As reported in the NY Times (9/25/2001), Duane Woerth, president of the ALPA, is now for cockpit crews being allowed (but not required) to carry handguns. And, yes, this is the same Duane Woerth who just days before his current position told a Senate subcommittee that pilots should not be “Sky King and Wyatt Earp at the same time.” And the previously quoted Mr. Mazor now says that although the arming of pilots would be a “radical step” it has the overwhelming support of the ALPA’s 67,000 members.
An article in USA Today (9/25/2001) reports that retired United Airlines pilot David Linsley not only favors the arming of pilots, he also believes passengers should be allowed to bring guns on board. Says Linsley: “Nobody will go into the cockpit facing three guns.”
One of the most courageous and articulate defenses of allowing armed pilots has been made in a letter-to-the-editor of the Wall Street Journal (9/21/2001) by Brad Rohdenburg, a Captain for American Airlines. Noting how “utterly absurd” it is that thousands could be murdered by people with box-cutters, he writes, in part: “I’m told by my airline’s flight office that the FAA feels pilots shouldn’t have weapons because ‘they might be taken away and used.’ Well, what if our airplanes are taken away and used? If we make ourselves helpless, we’ve already done half the terrorist’s work for him.”
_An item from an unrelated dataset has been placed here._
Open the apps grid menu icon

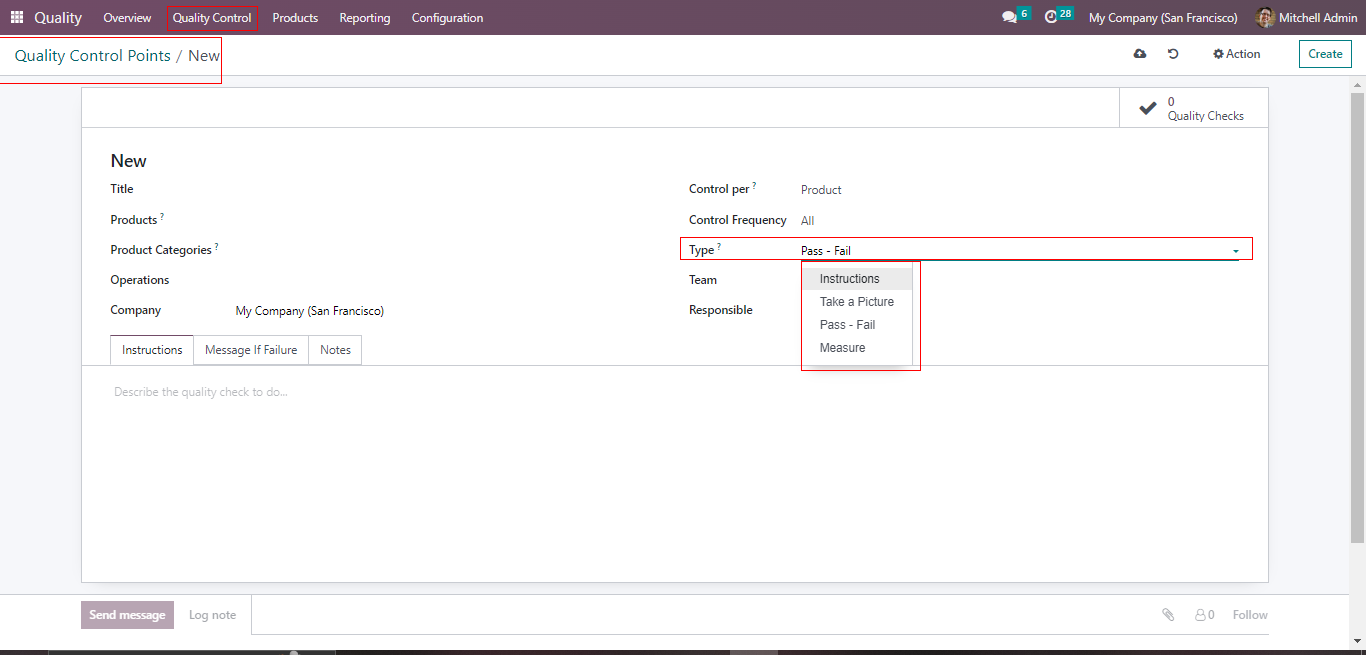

Rohdenburg says he’s spoken with other pilots “who have sharpened their belt buckles, screwdrivers, pens, etc., so that they might have a prayer of defending their $30 million jets from guys with boxcutters.” He adds:
We need a last line of defense to keep hijackers out of the cockpit. Federal agents from even the Bureau of Engraving and Printing, Department of Agriculture, Department of Education and the Smithsonian Institution are allowed to carry guns on commercial airlines. Why not the pilots who are responsible for the aircraft? Many of us already have better firearms training than that provided to those agencies — and we’re willing to get more at our own expense.
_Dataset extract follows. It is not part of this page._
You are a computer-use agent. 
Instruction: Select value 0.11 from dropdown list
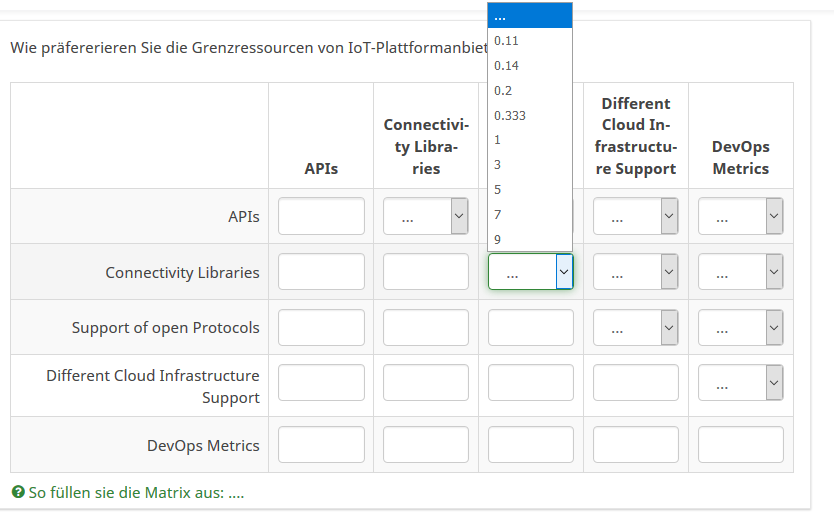tap(506, 41)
Rohdenburg concludes with a quote from Benjamin Franklin: “If you make yourselves sheep, the wolves will eat you.”
Still, amazingly, even now, there are those who do not get it. The previously mentioned Pat Friend says, on the NBC Nightly News (9/25/2001): “I hate the idea that we have to… talk about putting guns on airplanes and arming pilots.” And in this same news report, Daniel Plavin of the Airports Council International says: “I’d be really reluctant to sort of encourage people to be carrying arms on an aircraft.”
Well, what’s the alternative? As Captain Rohdenburg asks in his letter-to-the-editor: When terrorists enter the cockpit, “What are we supposed to do then, hit them with our purses?” No, one answer to the hijacker/terrorist problem is to arms pilots and let passengers with permits carry their guns on board.
Barbara Olson, wife of U.S. Solicitor General Theodore Olson, was one of the passengers who died aboard the American Airlines plane that crashed into the Pentagon. Shortly before this crash, she called her husband on her cell phone and asked: “What should I tell the pilot?” Her husband says: “She was trying to do something.”
Well, God bless Barbara Olson for trying to “do something.” But, what could the pilots on her plane have done? Or any of the pilots on the other planes crashed by the hijackers? None of these pilots were armed. None of their passengers were armed.
But, if the pilots on these crashed planes and/or some of their passengers had been armed, there’s an excellent chance that the end result would have been four planes full of dead terrorist hijackers instead of thousands of innocent, dead people in New York City, Washington DC and in Pennsylvania.